New 'Super Lice' Strain Is Resistant To Antibiotics, Other Types Of Treatment

Head Lice
A new strain of "super lice" is resistant to antibiotics found in over-the-counter shampoo treatments. Reuters

Doctors and dermatology experts in the United States are on the lookout for a new strain of head lice that is resistant to shampoos and treatments that contain certain antibiotics. These so-called “super lice” have become immune to normal lice medication and could spell trouble for children in middle schools where regular head lice can spread like wildfire.

According to the American Academy of Dermatology, around six and 12 million children between the ages of 3 and 12 contract head lice each year.

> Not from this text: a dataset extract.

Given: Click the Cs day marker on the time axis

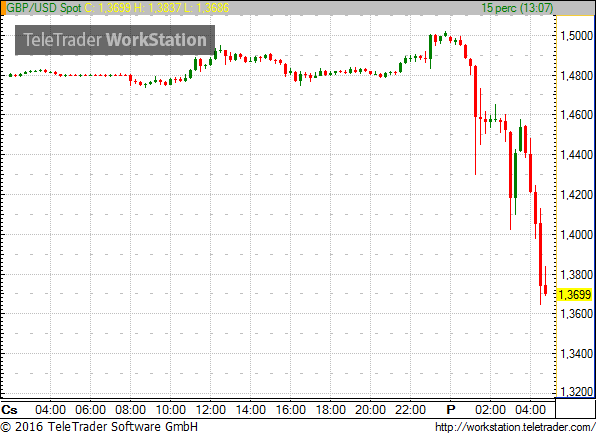Looking at the screenshot, I should pyautogui.click(x=10, y=410).
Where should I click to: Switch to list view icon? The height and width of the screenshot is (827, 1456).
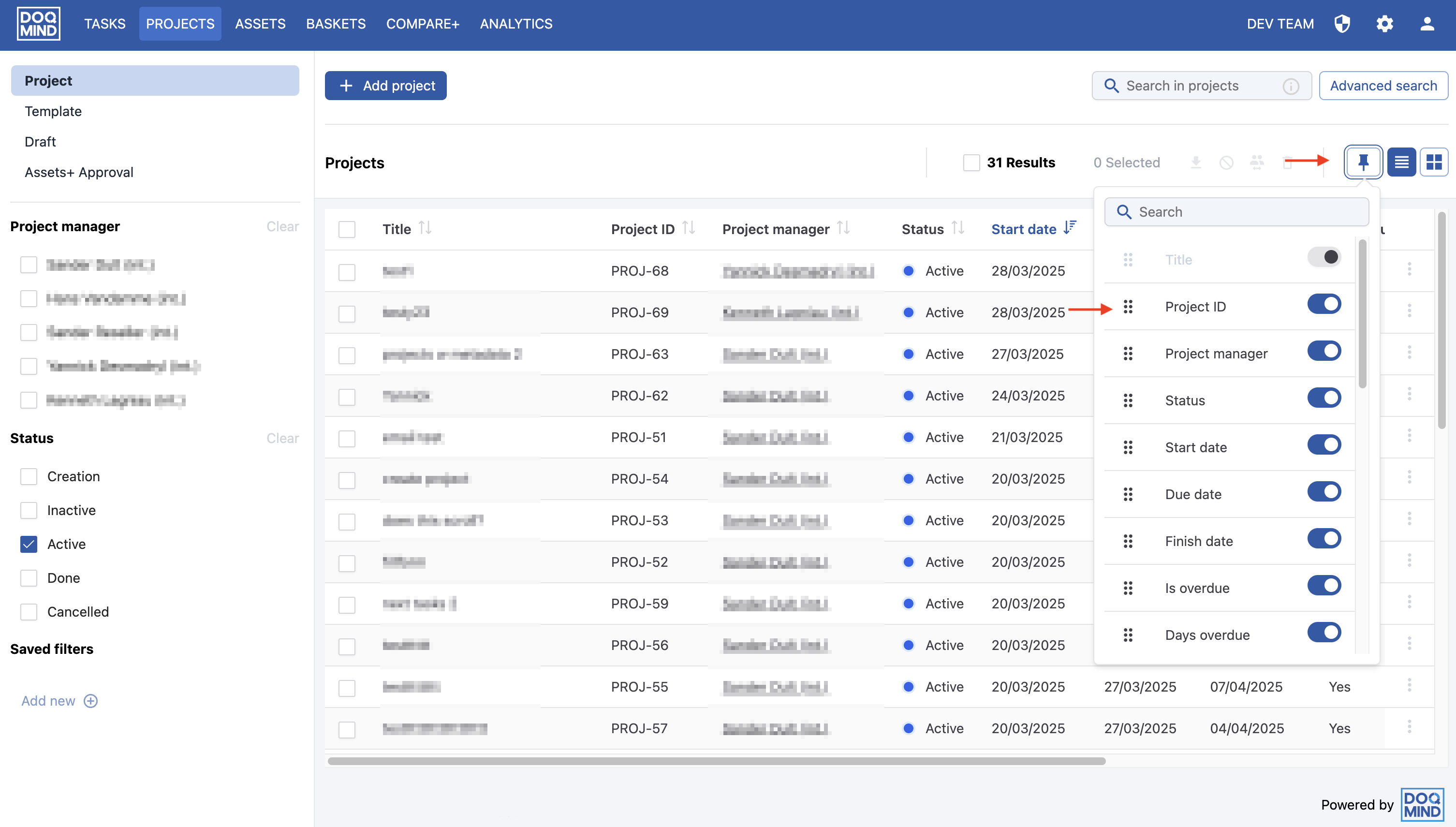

While head lice do not carry disease, constant itching in the area around the scalp could lead to an infection.

Head lice treatments include over-the-counter and prescriptions medications that are usually applied to the hair and scalp. Active ingredients in certain products found over-the-counter include pyrethrin and permethrin, chemicals to which lice may have grown accustomed.

Prescription medications for head lice usually contain toxic substances that carry their own health concerns. For example, lindane is a prescription shampoo that has resulted in severe neurological side effects. The Centers for Disease Control and Prevention and the U.S. Food and Drug Administration do not recognize mayonnaise, olive oil, or butter as effective head lice treatments.

"We have a prescription medication that is stronger," Dr. Tom Portuese told YNN. "The evidence for the olive oil and natural treatments are not strong, therefore if you are sure of the diagnosis, use a proven method.”

Pediatric dermatologist Dr. Robin Gehris told CBS Pittsburgh that she comes across 10 patients each month that show signs of head lice that are resistant to treatments. “When you look in the literature there’s more and more reports of resistance among head lice,” Dr. Gehris told CBS. “Many of the over-the-counter products are very effective at treating lice on the very first pass.”

Parents should also remember to check their child’s clothing and bed sheets for any parasites. Children who have been cleared of head lice can experience a reinfestation if appropriate steps aren’t taken to ensure they are gone for good. Using head lice shampoo in combination with other shampoos or conditioners could also obstruct chemicals from reaching the targeted area.